WASHINGTON (AP) -- The military's key communications infrastructure linking combat, intelligence and command forces is dangerously vulnerable to attacks from cyberspace and requires urgent changes in Defense Department policy, said a study released Monday.
The Command, Control, Communications, Computers and Intelligence systems, known as C4I, is compromised by security problems and also by a military culture prone to treating such problems as a lesser priority, the National Research Council reported."The rate at which information systems are being relied on outstrips the rate at which they are being protected," it said. "The time needed to develop and deploy effective defenses in cyberspace is much longer than the time required to develop and mount an attack."
Despite evidence of security lapses in C4I -- which handles communications and warning tasks all along the chain of command -- the Pentagon's "words regarding the importance of information systems security have not been matched by comparable action," the report said.
"Troops in the field did not appear to take the protection of their C4I systems nearly as seriously as they do other aspects of defense," said the report, which Congress ordered the Pentagon to commission in 1995. The council is an independent organization chartered by Congress to advise the government
The report indicated the problems were due more to the Pentagon's management of the systems than to the technology itself. It cited C4I workers' lack of stature compared with traditional combat forces, compatibility problems between the services and a need for more budget flexibility on the matter from both the Defense Department and Congress.

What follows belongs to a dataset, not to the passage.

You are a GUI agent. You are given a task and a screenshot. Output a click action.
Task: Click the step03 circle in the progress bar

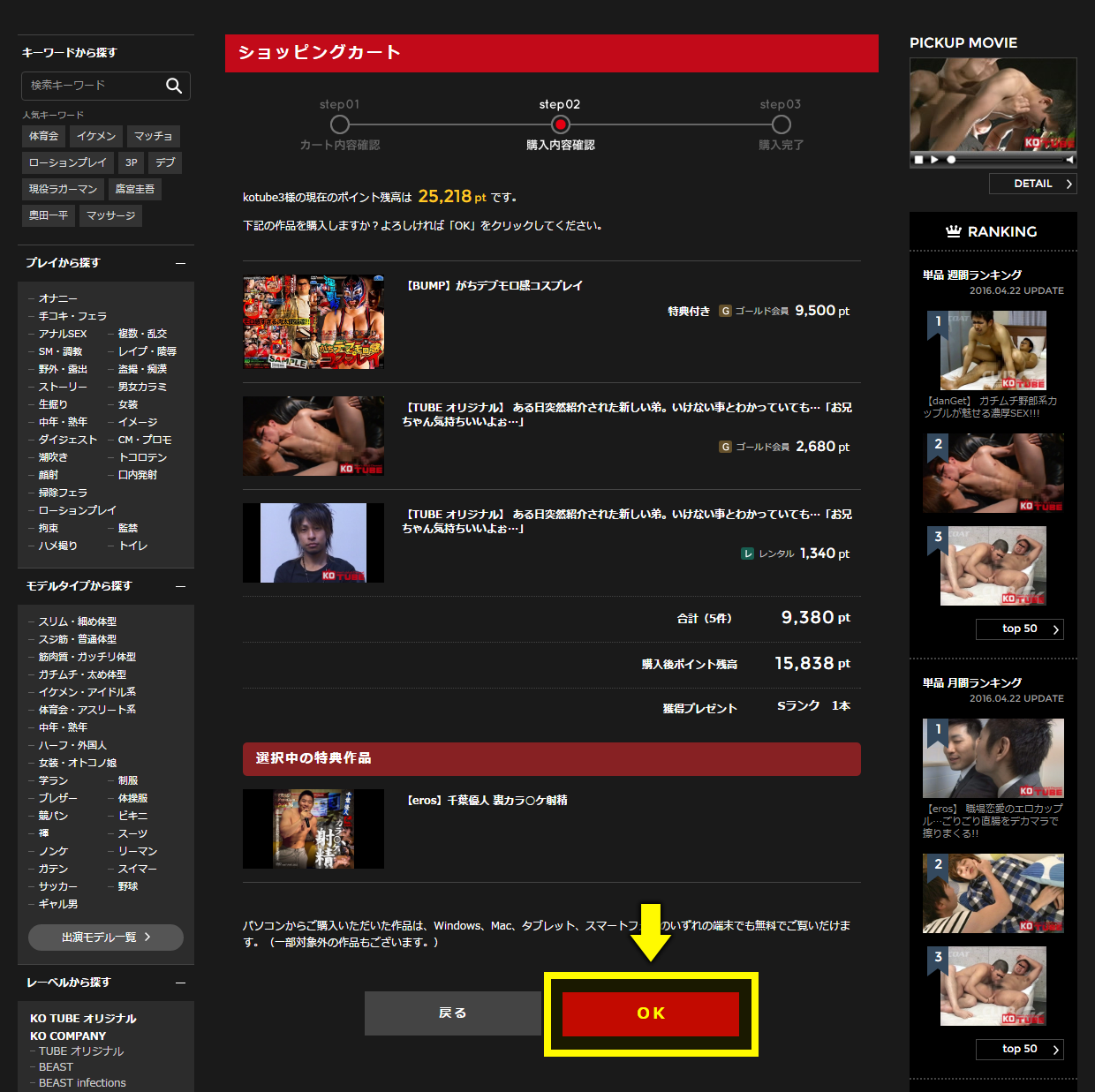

In a statement, the Pentagon acknowledged that the U.S. military's strength "is our information technology," and that "our dependence on such assets, which may be subject to malicious attack, makes information technology our weakness as well."
It said that as the council's report was being prepared, the Defense Department had already improved protection against computer attack by implementing new programs, establishing a joint task force for computer defense and expanding training of its information technology personnel.